A proposito di film.
Fuoco cammina con me!
La frase "Fuoco cammina con me!" è una sorta di preghiera, come spesso nei film di Lynch. Laura ha una catenina con un ciondolo a forma di mezzo cuore, di cuore spezzato. Appunto il fuoco è ciò che la perseguita e ciò che allo stesso tempo le manca. Il suo essere due è mancanza di rapporto col proprio segreto. Ugualmente l'agente Cooper dice in Twin Peaks, "io non ho segreti, i segreti sono pericolosi", salvo poi venir inevitabilmente vinto dal segreto e sdoppiato a sua volta.
Essere due significa insieme spezzare in due. Così Laura non riconosce il padre che abusa di lei, proiettando altro (lo spirito Bob). E lui disperato una volta scoperto: "Pensavo tu sapessi". "Fuoco cammina con me!" è preghiera di unità, di portare il proprio segreto. La memoria è ciò che si perde, la metà. Laura ha paura della propria memoria come paura dell'altro. Così il rossetto di Laura a coprire le labbra, o le maschere col naso da 'Pinocchio' degli spiriti. Solo nel sogno i ricongiungimenti, nella "loggia nera", dove il male ha un corpo e una sostanza solo se riconosciuto come altro, ed ogni persona-spirito monca, il nano, Mike l'uomo senza un braccio (di cui il nano è braccio mancante), sono insieme comodamente solo come visione e proiezione unica.
Unico sogno dell'agente Cooper che nel telefilm si perderà, sguardo autoriale su Laura, tenta di salvare Laura, entrando nel sogno (lo stesso sogno - mondo sogno, altra dimensione che a sua volta ci sogna) come sguardo che manca, sguardo unitario, fallendo e diventando Laura. Bob e Mike sono Bob e Mike altrove, come archetipi disuniti e mai riconosciuti, proiettati da Laura come cinema su ogni coppia maschile. Il nano come uomo mancante, pezzo d'uomo, perciò cattivo. L'anello, "con questo anello io ti sposo", quale ricongiunzione e morte insieme (Laura indossa l'anello e il padre deve ucciderla), riappropriazione dell'altro mondo dove essere una ed eterna, Laura-Angelo. Laura piange alla vista della propria anima.

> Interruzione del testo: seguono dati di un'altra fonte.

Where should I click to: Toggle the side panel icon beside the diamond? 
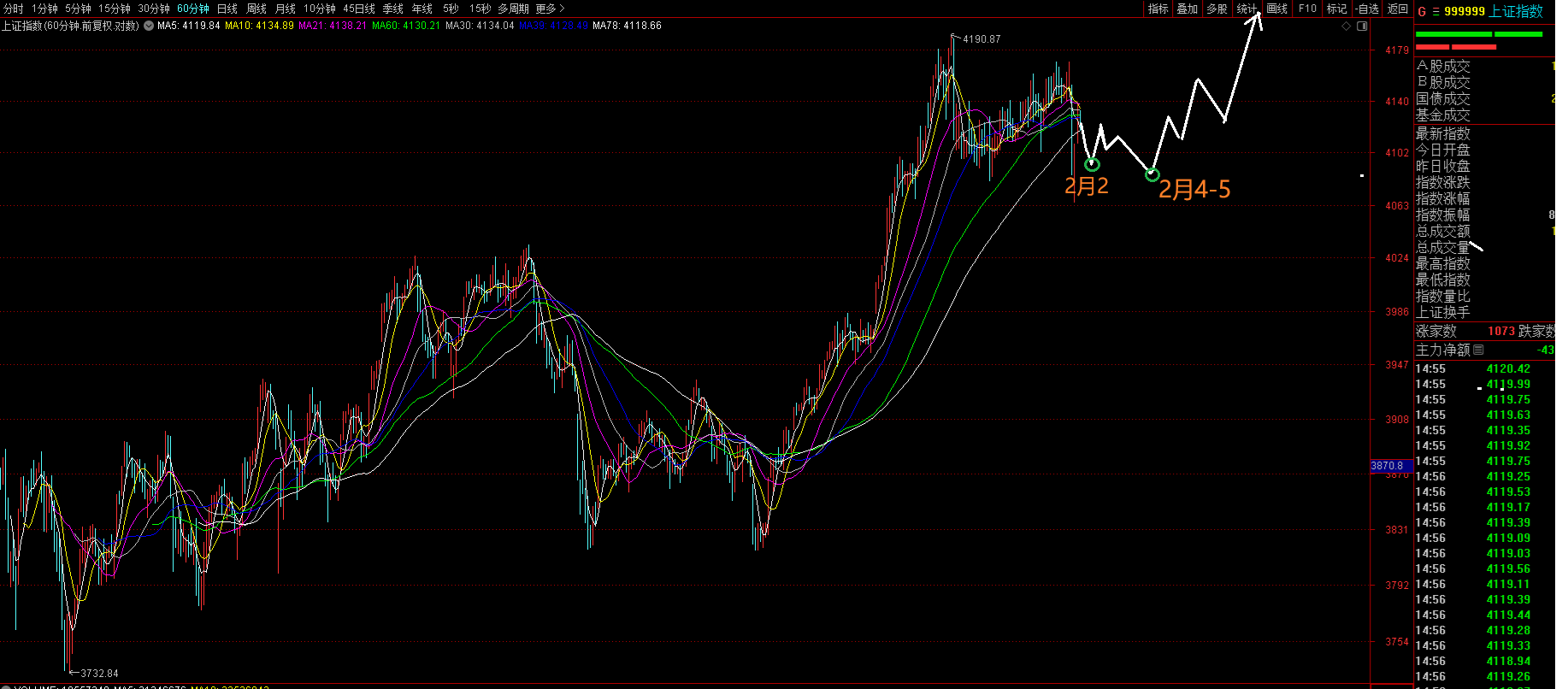pos(1362,26)
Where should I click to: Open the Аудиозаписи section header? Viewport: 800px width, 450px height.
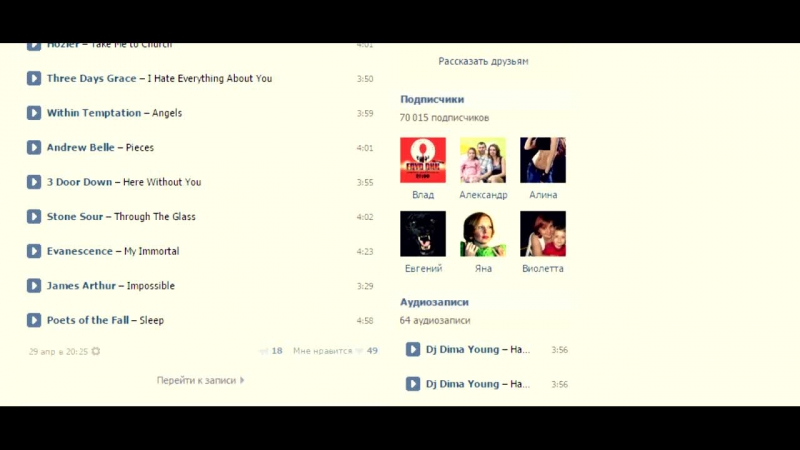click(434, 302)
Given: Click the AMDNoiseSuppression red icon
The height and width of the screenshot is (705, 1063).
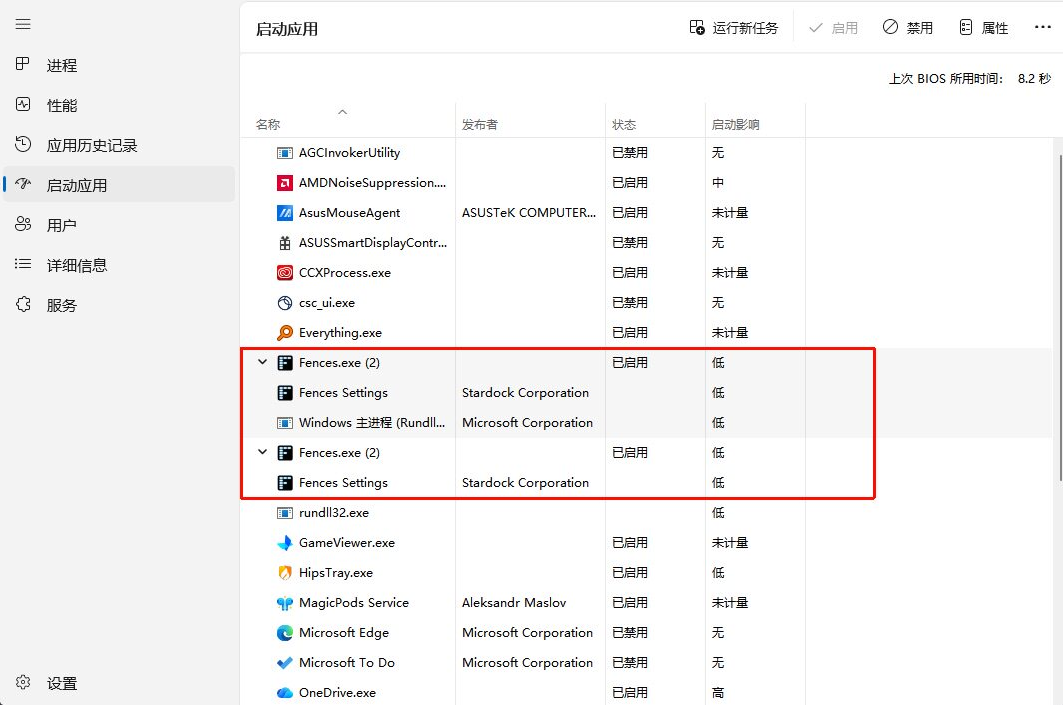Looking at the screenshot, I should pos(284,183).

Laura dice a Bobby: "Ero dietro di te ma sei troppo stupido per girarti". Lei sa che fuori dallo sguardo c'è l'altro mondo. James dice a Laura: "Abbiamo tutto per essere felici", lei risponde: "Abbiamo tutto fuorché ogni cosa". Il suo è un rimpianto-desiderio per un tutto unitario, tutto-fuoco, conoscenza, divenire, contro lo smembramento del presente difforme e del cattivo sogno, come in una tragedia.